The shortfalls in procurement aggravated an already tight supply position in the country, the report says. Carry-forward stocks from the previous year as well as production in the fiscal year 2019 were the lowest in five years, coming in at 3.777m tonnes and 24.479m tonnes, respectively.

In such a situation, the authors say, Passco should have been ordered to raise its procurement target. Passco’s own carry over stocks, at 1.33m tonnes were the lowest they had been in five years in 2019 when procurement began, and called for a higher procurement target as well as more vigorous effort to build its reserve to 2.5m tonnes, which is the lowest they had been at for the previous two years when all procurement targets were met.

“Instead Passco unusually failed to meet its procurement target by a margin of 40pc” the report finds. “Surpri­singly the Ministry kept telling the ECC in May and June 2019 that Passco had met its procurement targets.”

Not only that, the Ministry National Food Security and Research (MNSF&R), which oversees Passco, also recommended to the government that the wheat stock position is comfortable and exports should be allowed. “The ministry failed to grasp the market situation” of tight supply position due to low carry over stocks from the previous year, low crop production in current year, and poor procurement effort. “[A]s such their recommendations to Federal government were routine and misleading”.

The report holds then Secretary of MNFS&R Hashim Popalzai, former MD of Passco Muhammad Khan Khichi responsible for this.

In Punjab the report finds that the procurement effort was hobbled by high turnover in the food department, which saw four secretaries rotate through the office in one year, and all District Food Controllers were rotated thrice in the same year. The procurement effort began 20 days late, and the food department “failed to exercise control on flour mills which resorted to profiteering campaign as they sensed the government was ill-prepared to handle the wheat demand and supply chain.”

Wheat pilferage increased and the government lost control over wheat supply situation as private and government stocks “started heading in every direction, without being accounted for”.
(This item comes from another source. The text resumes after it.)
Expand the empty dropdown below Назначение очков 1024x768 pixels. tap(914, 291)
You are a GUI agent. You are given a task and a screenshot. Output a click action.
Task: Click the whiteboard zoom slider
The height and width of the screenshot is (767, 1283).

The report blames former Food Secretary, Government of Punjab, Naseem Sadiq and former Director Food Dr Zafar Iqbal for these serious lapses. It also cites provincial minister food, Samiullah Chaudhry, for “not devising any reform agenda to address the chronic ailments” in the food department.

In Sindh, where the wheat crisis actually began before spreading to the rest of the country, the report says the provincial authorities could not furnish any explanation for why they decided to not carry out any procurement at all. The Sindh government claimed to have 0.8m tonnes of wheat in stock, but the report says these were afflicted with “massive pilferage and theft”.

“The Food Department Sindh failed to intervene in the market early when the prices of wheat started rising as early as August 2019” the report says, and delayed releasing wheat from its stocks till October, giving hoarders a virtual free pass.

Responsibility for the decision to not procure any wheat could not be fixed individually, the report says, “because the decision was not taken by the cabinet.”